I get the idea that Roach was hoping for a femme Laurel and Hardy with these two, and in some ways he did get it. But even if you aren't one of those types who appreciate the long lost art of feminine pulchritude and down-to-earth sitcom situations based on REAL LIFE (even more needed now than they were when these films were made well over eighty years ago) you can ooze yourself into Thelma Todd's blonde sexpot yet comparatively innocent approach as well as Zasu Pitts' coy and cute Olive Oyl-ish spinstertude. The chemistry works even better'n when you blew up the lab in high school, and the working gal situations are honest portrayals of the real feminine mystique which somehow has eluded all of those women's lip pamphlets and screeds directed at us since the early-seventies.
As with the usual Hal Roach productions the best of the B-grade comedy short supporting actors appear with the usual alarming regularity. Billy Gilbert is pretty much a regular doing his German impressions while the likes of James Morton, Bud Jamison (who wasn't really seen in that many a Roach production, he more or less hanging around studios like RKO, Educational and Columbia where the likes of the Three Stooges gave him more'n their fair share of heck) and Charlie Hall pop up with about as much regularity as they did in the RASCALS. And not surprisingly, in the sole Jules White direction for Roach Monty Collins appears as the manager of temperamental starlet Anita Garvin who pretty much was the definition of total gorgeousness set smack dab in the middle of the lower rung of Hollywood stardom.
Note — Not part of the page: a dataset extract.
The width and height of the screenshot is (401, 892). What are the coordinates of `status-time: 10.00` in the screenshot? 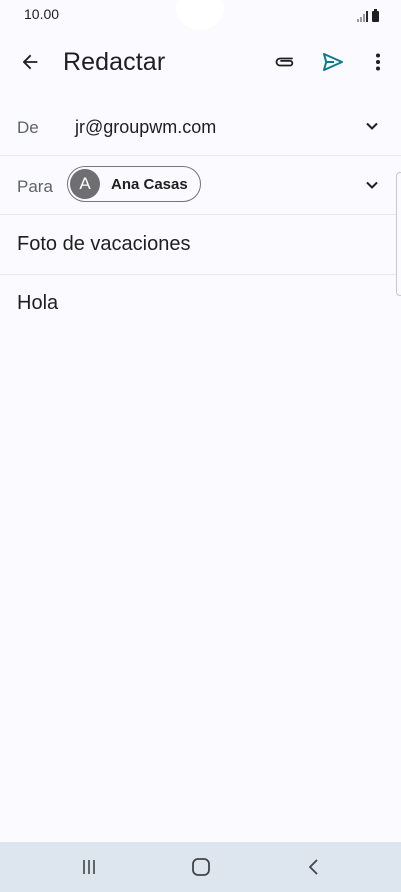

And yes, that is Spanky McFarland playing Zasu's baby brother in "One Track Minds", a travelling by train and its travails short that doesn't quite equal Spanky's other train epic "Choo Choo" but you'll get a laff outta it when Sterling Holloway pops in as a candy butcher which is really what they used to call them peddlers back in them days!
Of course I like it on a whole load of levels, from the sexual undertone to the interesting plots that at times just seem to hang in the air at the end of the flick, probably due to the film going over budget. And who couldn't lose more'n just lunch while watching the Coney Island epic "On The Loose" which not only features a cameo by Laurel and Hardy (obviously shot at a different time with a double for Todd shot from the back filling in) but the classic scene where a boy with an all day sucker loses it on the slides and finds it affixed to Todd's butt from beneath her skirt! Lucky kid you!